The training models can only be accessed for 30 days, even if it is paid training. This is a limitation that I feel should be lifted because if we are paying for it then we want to be able to continue to use it.

It works as needed, and it does everything that we want to do. I have not come across anything that I would consider missing as such. If anything, sometimes we have dashboards that would not go into the dark mode. It is a minor issue, but it is the only thing that I wish was there. The dark mode would definitely help.

Splunk currently manages the components, which restricts our ability to access them directly. I would like to be granted read access to be able to review the components.

Splunk Cloud Platform's dashboard could benefit from some improvements. While it functions adequately, it appears very minimalistic. It's built using a simple XML format, and while newer dashboard options have been released, it still lacks the visual capabilities of tools like Power BI and Tableau. While I understand these are different platforms, having a more powerful dashboard option for the Splunk Cloud Platform would be valuable.

There is a lack of comprehensive learning materials offered by Splunk to prepare for their certifications.

Splunk uses SQL as its search language. One challenge I've encountered is with subsearches used in joins. These subsearches can only handle a maximum of 50,000 entries. If our data set is larger, we won't be able to join it using a subsearch. This limitation has been a significant obstacle for me. I've searched the Splunk community forums, and even reached out to my colleagues and seniors for a solution, but haven't found a definitive answer yet.

The pricing models should be improved and optimized. Right now, the pricing is a bit too expensive.  

One other thing you need is more ability to customize the dashboard to the way you want to have it. If you had a template that you could create and label inside of Splunk that would be good.  
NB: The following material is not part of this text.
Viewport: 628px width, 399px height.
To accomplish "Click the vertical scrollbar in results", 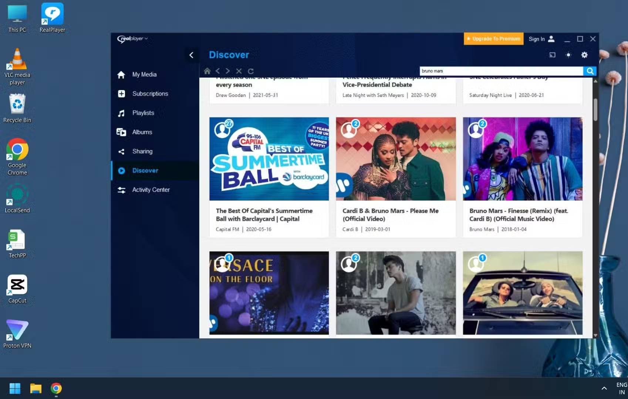I will (x=595, y=109).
One good thing that could be added to the AWS side of the solution is that you should have an OPS (Operation Alert) alert built into the dashboard that comes with Splunk. That would be very useful. For example, if you have a pre-defined template creator to fill in the information to forms that are loaded. That would be really beneficial.  

The search for bulk data needs to be improved. When we were looking for the flow, we had to search really hard. I wanted to request the Splunk team to add some features for better search because getting the flow of the bulk data was sometimes hard.
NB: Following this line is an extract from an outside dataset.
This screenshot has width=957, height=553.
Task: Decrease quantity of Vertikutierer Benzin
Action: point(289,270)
The Splunk interface is on-premises, so we have limited access to Splunk Cloud. Splunk support is not so good on Splunk Cloud. The Splunk side of the Splunk Cloud should also be more customizable. Integrating Splunk UBA, Splunk Phantom, and Splunk Cloud is also a bit difficult. 

Training should be free of cost. They need to provide more training options. 

There are no missing features at this time. 

The only thing I would say is an issue is the cost. It matches other products. The costs can be justified for the value that we gain. The entire threat analysis stack should come in a bundle. If the cost was matchable with other products I think Splunk would pick up in the market. 

I did evaluate other products and installations. I can't compare it to Splunk. 

The only thing that is missing compared with Splunk Enterprise is the ability to manually edit all config files. This task is easily handled with support tickets but sometimes is would be nice to experiment directly.

Although there is documentation available, it is really hard for me to find relevant topics on what it is that I'm searching for. For example, when something goes wrong, I can spend hours trying to figure out the problem and have nothing to refer to. I find that it confuses me somewhat, so it is something that can be improved.

I feel that technical support can be improved because it is always done through the use of a support ticket, which is not very convenient.

Setting up and configuring integrations are not easy to do. 

The documentation available could be improved as there is sometimes no documentation or updated documentation available. For example, I tried to get the metrics from MongoDB, and there's very low documentation for the module.

From my perspective, customization needs to be simplified and I'd like to see a reduction in the cost of the solution.